[Material provided]

-=-=-=-=-

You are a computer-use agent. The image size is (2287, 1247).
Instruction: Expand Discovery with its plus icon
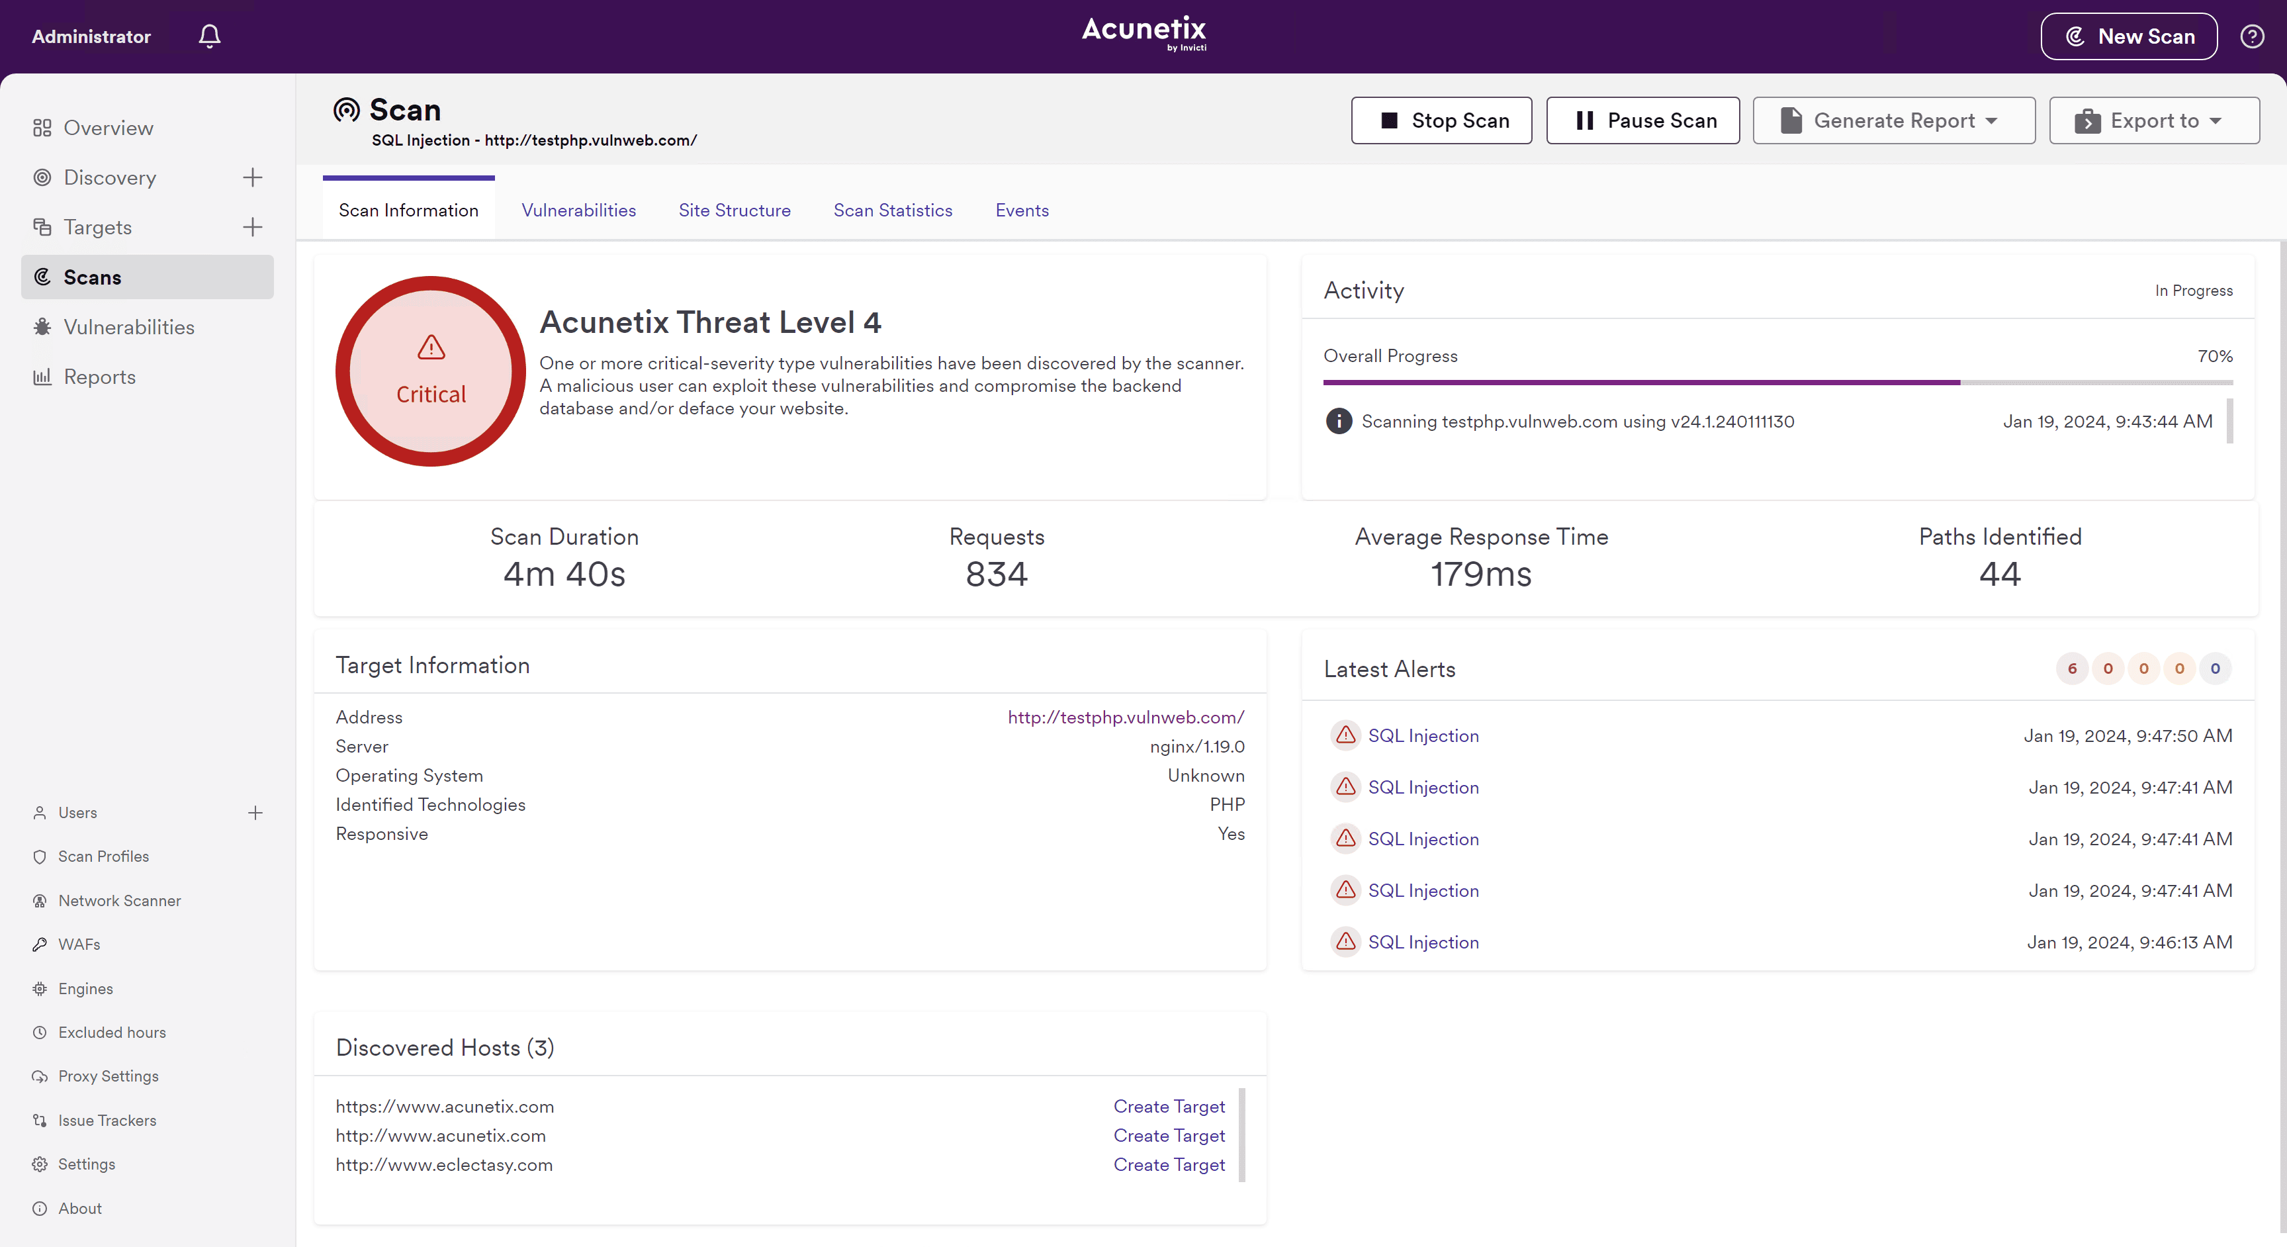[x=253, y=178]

-=-=-=-=-

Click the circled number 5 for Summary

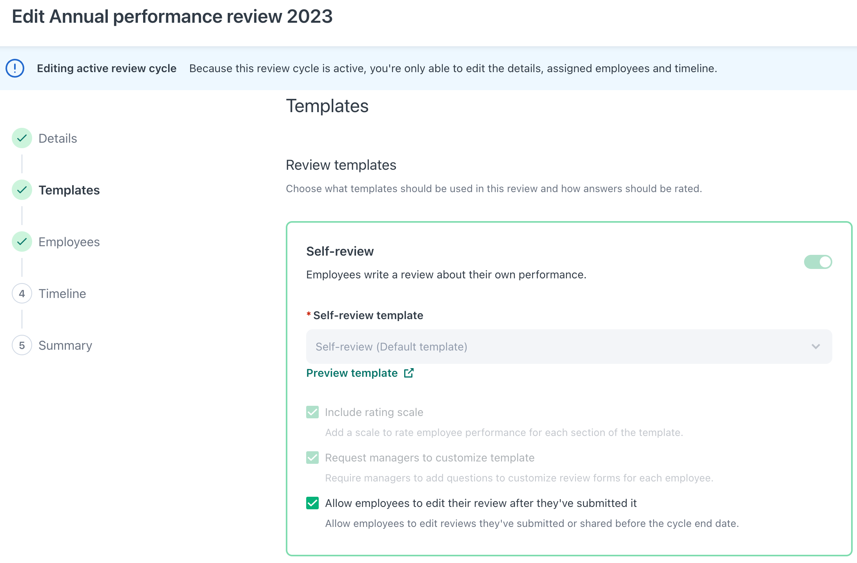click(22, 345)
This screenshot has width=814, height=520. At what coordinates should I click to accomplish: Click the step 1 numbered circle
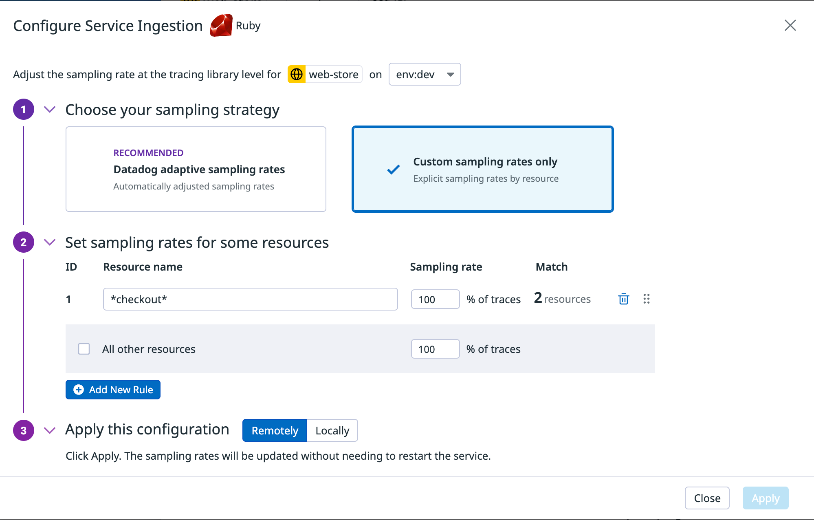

-=-=-=-=-

[Work order] Range to print from the listing above: from the line with "Click the circled number 5 for Summary" up to and including the line with "This screenshot has". Please print those lines exactly, with no pictures and nothing more.

[Finished task]
Click the circled number 5 for Summary

click(22, 345)
This screenshot has width=814, height=520. At what coordinates should I click to accomplish: Click the step 1 numbered circle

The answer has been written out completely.